Incidence of infection in specific age groups was different for boys and girls. In the 14 year age group seroprevalence was considerably higher among boys (30.3%) than among girls (8.0%). Incidence of infection for girls grew with age, reaching a peak at 16 years. No Toxocara antibodies were found in the four 13 year olds students or in the three aged 17 years students (Table 2).
[Tab. 2] [Fig. 1]
Cat or dog presence in the household and Toxocara seroprevalence
Of 115 interviewed girls, 71.2% had at least one dog in the household and 39.1% at least one cat.
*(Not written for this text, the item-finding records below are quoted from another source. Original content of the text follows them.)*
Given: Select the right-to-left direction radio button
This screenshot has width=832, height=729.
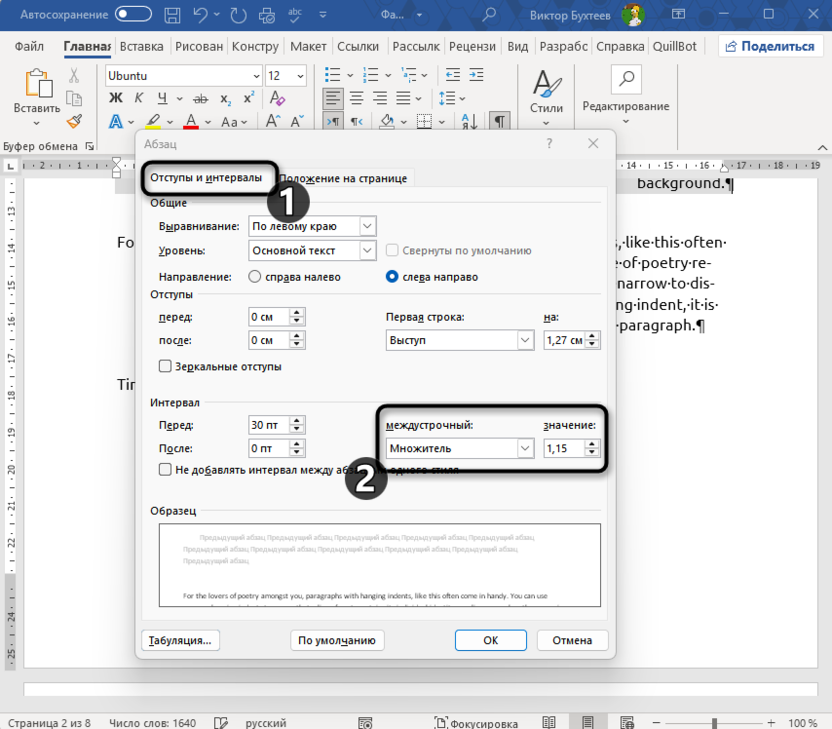Looking at the screenshot, I should coord(255,277).
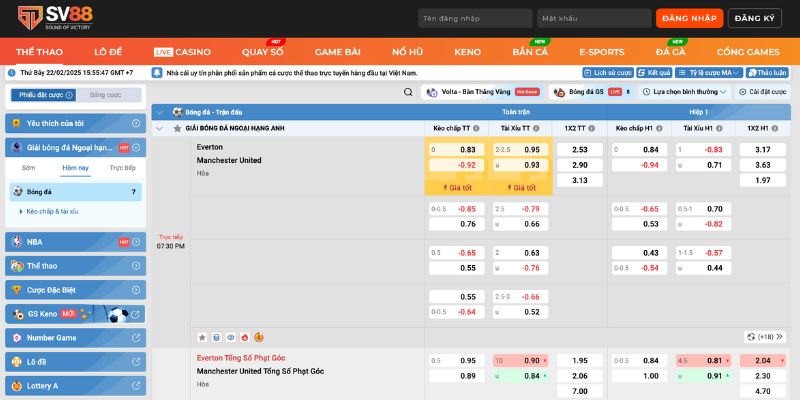Click the info icon next to Kèo chấp TT
This screenshot has height=400, width=800.
[x=477, y=128]
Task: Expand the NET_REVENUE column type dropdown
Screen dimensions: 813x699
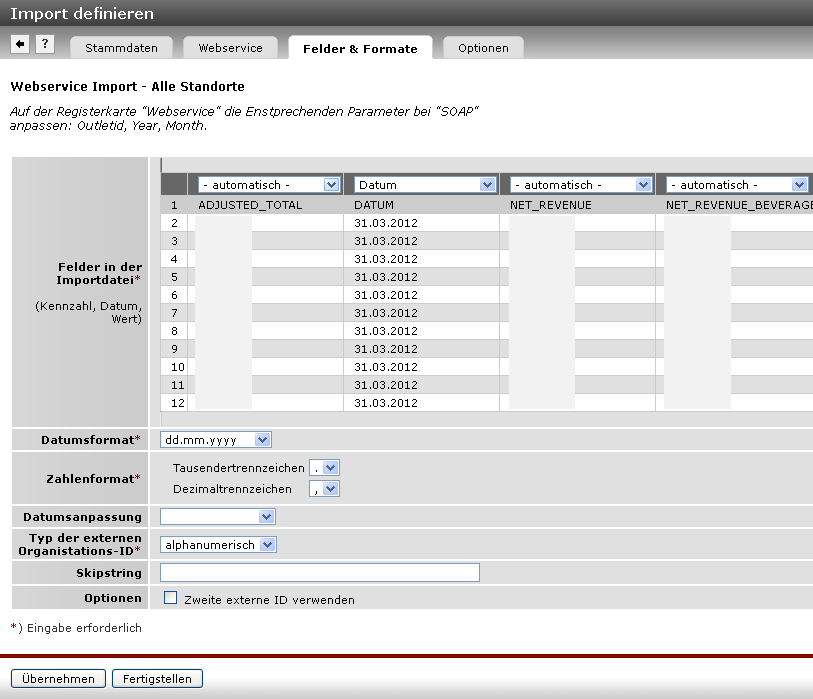Action: pos(581,185)
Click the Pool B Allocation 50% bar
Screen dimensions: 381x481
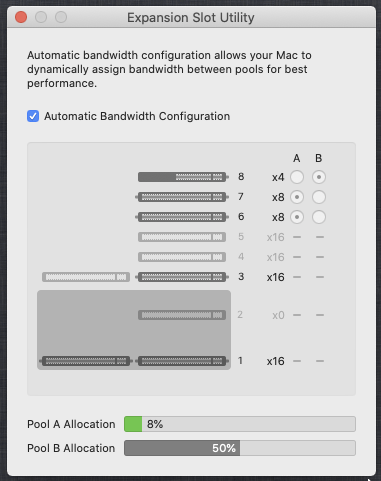240,448

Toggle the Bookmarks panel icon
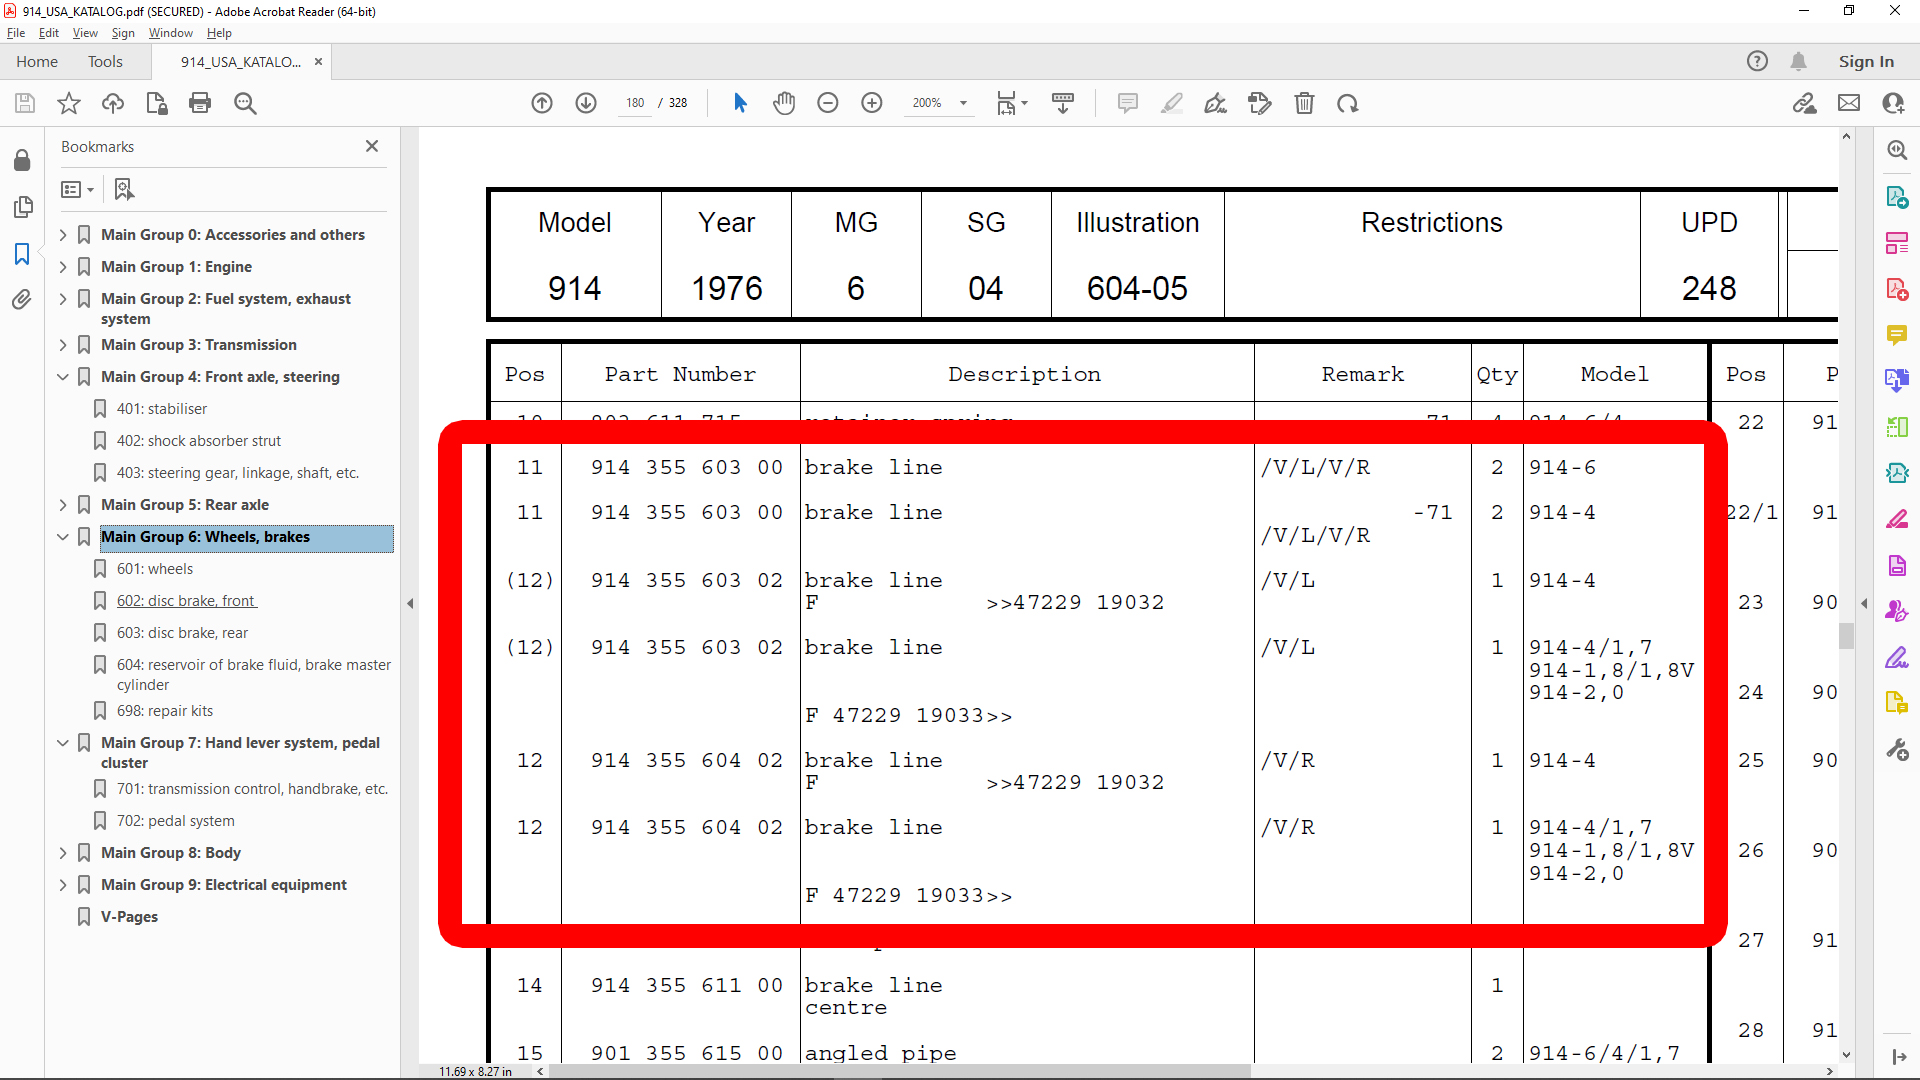22,254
The respective figures for the 89 interviewed boys were 70.0% and 48.3%. The odds of being infected with Toxocara were 2 times more likely for individuals who owned a cat than those who did not own a cat, as written above. All individuals that were infected with Toxocara owned a dog and therefore the data was overdispersed. The correlation between seropositivity and the presence of a cat or/and a dog at home was examined additionally with the χ2 test. With all students (boys and girls together) statistically significant association was found only between seropositivity and cat possession (χ2 =4.940, df=1, P=0.026). With boys, there was a statistically significant correlation between toxocarosis seropositivity and the presence of a cat in the household (χ2 =4.522, df=1, P=0.033) and an even stronger correlation for dogs (χ2 =7.856, df=1, P=0.005). No such correlations have been found with girls (Figure 2).
[Fig. 2]
Developmental age and Toxocara seroprevalence
Individuals infected with Toxocara had a statistically significant higher mean EMN(64.39±1.07) than individuals not infected (60.32±0.61; 3-way ANOVA with age, sex and infection with Toxocara as factors, model R2adj = 0.009, main effect of Toxocara, F1, 224 = 4.578, P=0.033).
The level of physical fitness and Toxocara seroprevalence
No statistically significant differences have been revealed through the comparison of seropositive and seronegative students, both boys and girls, in terms of flexibility, agility, strength and endurance.
Girls (53.25±0.87) were significantly more flexible than boys (49.04±0.75; 3-way ANOVA with age, sex and infection with Toxocara as factors, model R2adj = 0.358, main effect of sex, F1, 144 = 6.590, P=0.011). Flexibility increased significantly as the children got older from 43.5± SE 1.19 in children aged 13-14 years to 55.98 ± SE 0.75 in children aged 16-17 years and (main effect of age, F2, 144 = 10.772, P<0.001).
Mean strength was significantly higher for boys (42.63±0.75) when compared to girls (36.07±0.59; 3-way ANOVA with age, sex and infection with Toxocara as factors, model R2adj = 0.247, main effect of sex, F1, 144 = 19.313, P<0.001).
Mean endurance was significantly higher for boys (52.08±0.97) when compared to girls (44.44±0.63; 3-way ANOVA with age, sex and infection with Toxocara as factors, model R2adj = 0.176, main effect of sex, F1, 176 = 10.967, P<0.001).